+++ SELECTED EXCERPT
Like any other human begin, this year I’ve failed. Because of my continued commitment to transparency, I want to share my top 3 failures with the entire Upside family
I just came back from hosting a 2-day, invitation-only Get Your Year in Gear: Influence Amplified retreat in Phoenix where there were as many tears shed as there were belly laughs.
Why? Because stepping into being a courageous, vulnerable leader takes just that – courage.
The word “courage” comes from the Latin word “cor” meaning from the heart – and the earliest definitions meant to “speak one’s mind by telling all one’s heart”.
After facilitating my Influence Amplified retreat, I flew from Phoenix into San Jose to attend the 7th annual invitation-only, Leaders for Conscious Entrepreneurship retreat — where I got to mastermind with some of the most forward-thinking and heart-centered individuals in my industry.
We spent as much time if not more talking about what’s not working – and what to do about it to affect change vs. sitting around and singing each other’s praises.
Both events included deep connection, collaboration, and a bit of a reality check that included stretching growth edges which is one of the reasons I’m sharing where I’ve failed in this week’s Upside Thought.
You’ve probably heard me say I learn more from my failures than my successes.
And, when I work with private coaching clients who have a project turn out differently than expected, I always ask them what they learned from the experience – and what they would do differently.
It’s humbling to review my list of failures this year as they were many.
Because of my continued commitment to transparency, I want to share my top 3 failures with the entire Upside family – partners, clients, colleagues, as well as our staff and my advisory board.
Here’s a toast to my top 3 failures of 2017 – and the lessons they brought with them.
#1. I failed at living out my own priorities……
…….and spent more time focused on others at my own expense.
Upside Thinking, Inc. has been growing in leaps and bounds which means taking care of myself must be a top priority.
Why? Because an organization is only as healthy as its leader.
How I run the business serves as a model for the people I work with and who work with me.
As a transformational leader who has family responsibilities from aging parents on both sides as well as the unique responsibilities of running a business and serving the individual needs of my clients, I spend most days putting others first.
My heart virtues are mercy, justice, and protection – and I care deeply about people.
While I share how “just because you can, doesn’t mean you should” doesn’t mean I always live that out.
Yes, I took vacations this year, and went to a silent retreat house for a week – and had more than one technology-fast, however, my daily routine became off-balance as changed my morning routine to include more work and little or no movement.
If I don’t make my health the #1 priority, I will be of no good to those I am called to serve.
I recognize that what is best for me to live out my big mission and calling is for me to take care of me first.
This lesson has been a BIG one.
You are called to live out your priorities, not someone else’s and that means making you your #1 priority.
#2. I failed at being fully present……
…..and became too future-focused.
Nobel prize-winning scientist Daniel Kahnmann did research that shows that you experience 20,000 individual moments a day.
Every moment matters – and they pass so quickly.
If I spend too much time thinking about what comes next, I miss out on living in the here and now.
I miss out on the gift of the present moment.
And, this leads to me being distracted and not giving my full attention to the people who matter most in my life.
There will always be emails to attend to and work to do – and there will not always be those special moments where you get to be one-on-one, face-to-face connected to someone you love.
++++++
+++ INFORMATION SHOWN
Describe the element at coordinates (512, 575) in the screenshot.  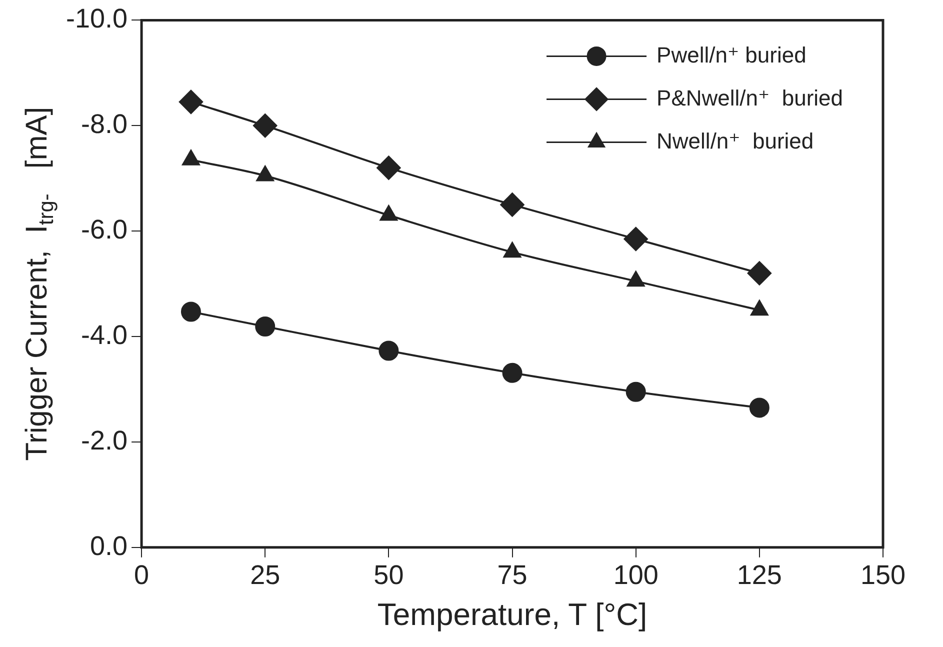
I see `x-tick-label: 75` at that location.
++++++
In the post on the author's top three failures of 2017, what does the Latin word "cor" mean?

From the heart.